* What the exercise asks: Would you output the lines from the one containing "Image resolution: width=812" through the final line of the entries, exactly and with pictures omitted?

Pixel coordinate grounding data:
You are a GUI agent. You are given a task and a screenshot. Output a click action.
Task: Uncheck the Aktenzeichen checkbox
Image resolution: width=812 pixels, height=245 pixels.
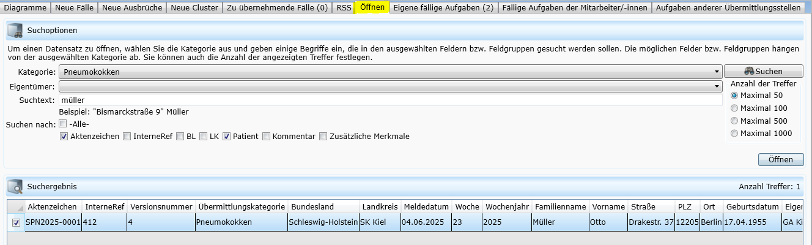(64, 137)
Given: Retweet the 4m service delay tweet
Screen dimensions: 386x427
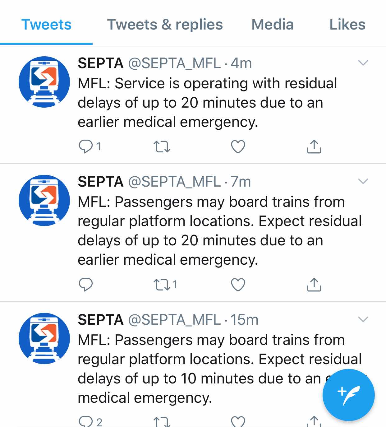Looking at the screenshot, I should (162, 146).
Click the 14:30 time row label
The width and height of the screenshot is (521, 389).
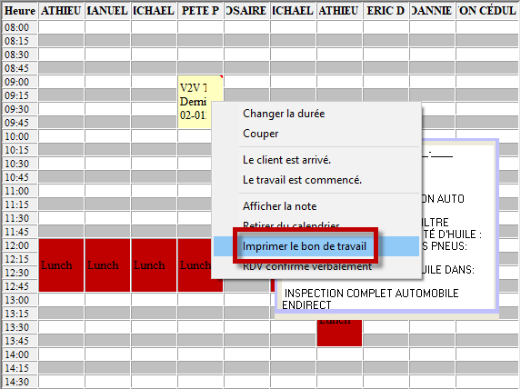pos(17,382)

* Problem solution:
Image resolution: width=812 pixels, height=245 pixels.
(64, 137)
Given: Retweet the 4m service delay tweet
Screen dimensions: 386x427
Looking at the screenshot, I should (162, 146).
Click the 14:30 time row label
The width and height of the screenshot is (521, 389).
pos(17,382)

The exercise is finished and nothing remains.